Source passage
BEGIN

No Texas A&M pro day will ever be like Johnny Day in 2014; in fact, no pro day will ever match that one, anywhere on this earth. That was a circus to say the least. However, this year's Texas A&M pro day was a highly-attended event with, at least, a pair of general managers in the house, all 32 teams represented and a crowd of family and friends on hand to watch the proceedings.
Mostly, the scouts came to see the large throng of Aggie players headed to the NFL, knowing full well that projected number one pick Myles Garrett wasn't going to do much that day. Garrett did say after the combine that he wanted to run and beat his time in the 40 and he did that, running 4.62 at 272 lb., which is not human. He didn't need to do any other drill and didn't, choosing to stand on his results from Indianapolis. One Hall of Fame player, now coach, attempted to coax him into doing some outside linebacker drills and Garrett said no. The coach turned back around with a smile on his face as if to say, yeah, it's cool, but I had to try.

END

Raw data
BEGIN

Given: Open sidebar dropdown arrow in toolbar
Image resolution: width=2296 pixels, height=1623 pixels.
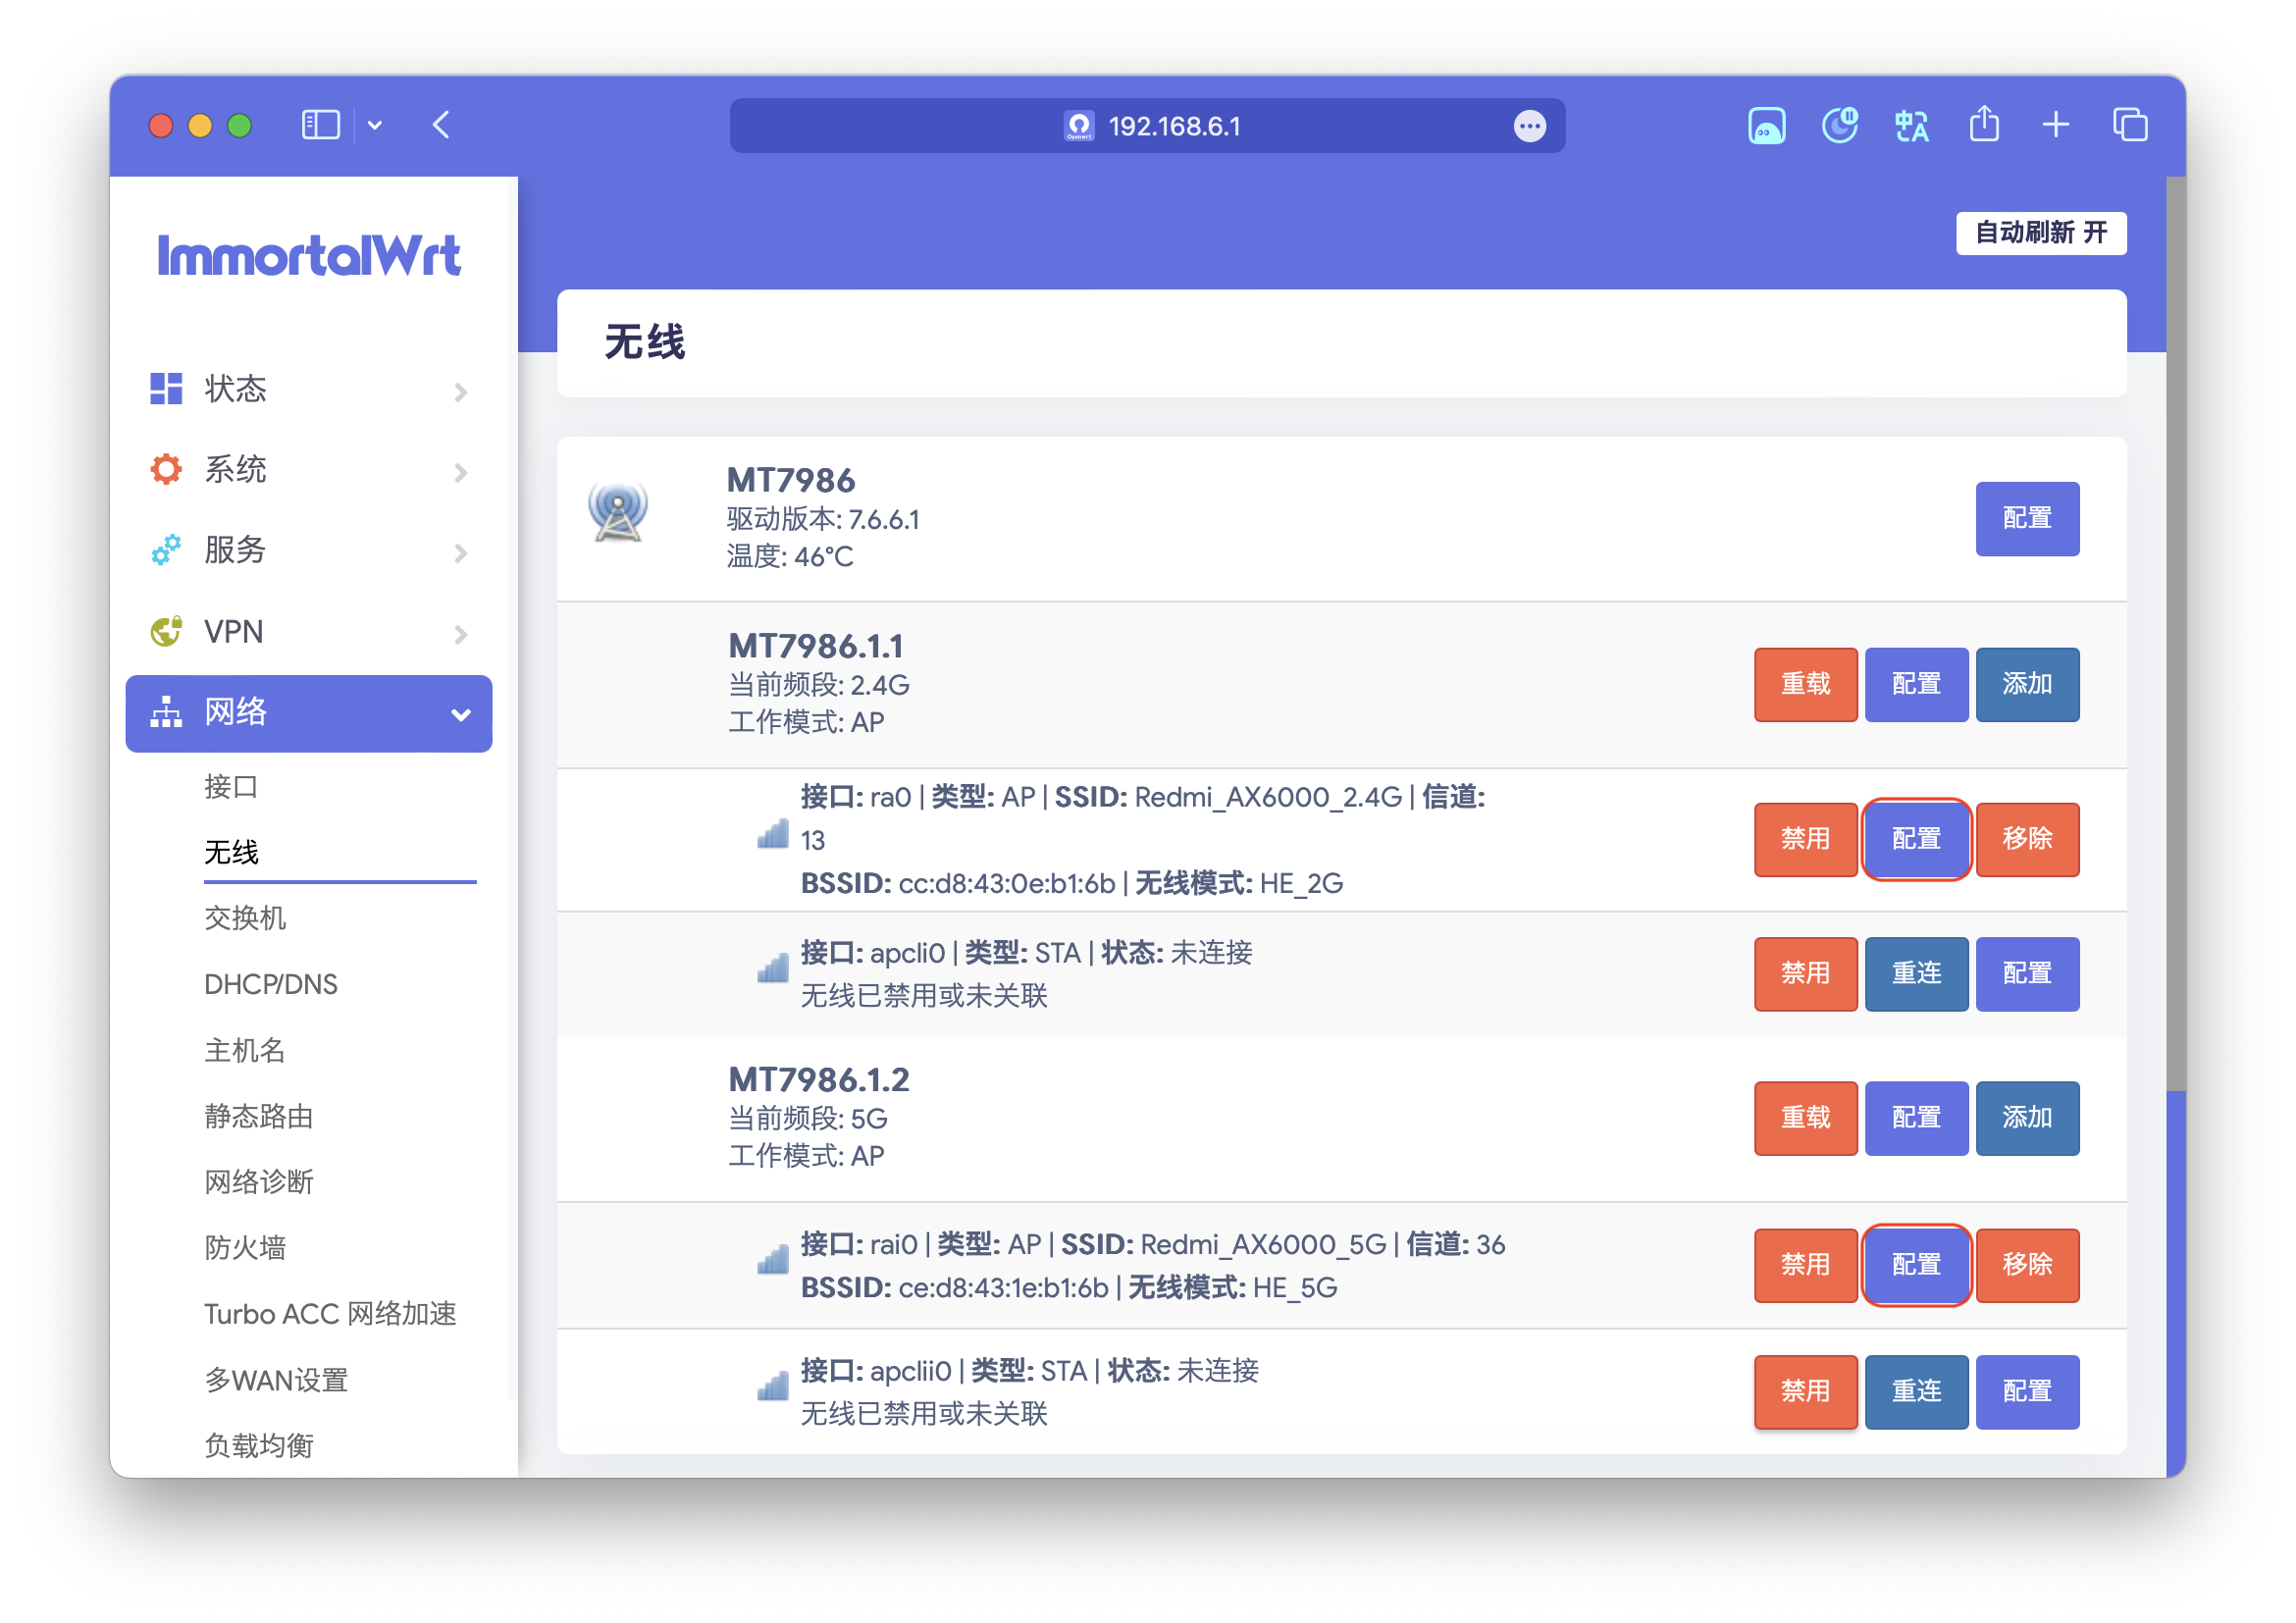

END

Task statement
Can you pull out the full Texas A&M pro day passage and reproduce it word for word? The lines above are separate material and have no connection to the Texas A&M pro day passage.

Response to the exercise
No Texas A&M pro day will ever be like Johnny Day in 2014; in fact, no pro day will ever match that one, anywhere on this earth. That was a circus to say the least. However, this year's Texas A&M pro day was a highly-attended event with, at least, a pair of general managers in the house, all 32 teams represented and a crowd of family and friends on hand to watch the proceedings.
Mostly, the scouts came to see the large throng of Aggie players headed to the NFL, knowing full well that projected number one pick Myles Garrett wasn't going to do much that day. Garrett did say after the combine that he wanted to run and beat his time in the 40 and he did that, running 4.62 at 272 lb., which is not human. He didn't need to do any other drill and didn't, choosing to stand on his results from Indianapolis. One Hall of Fame player, now coach, attempted to coax him into doing some outside linebacker drills and Garrett said no. The coach turned back around with a smile on his face as if to say, yeah, it's cool, but I had to try.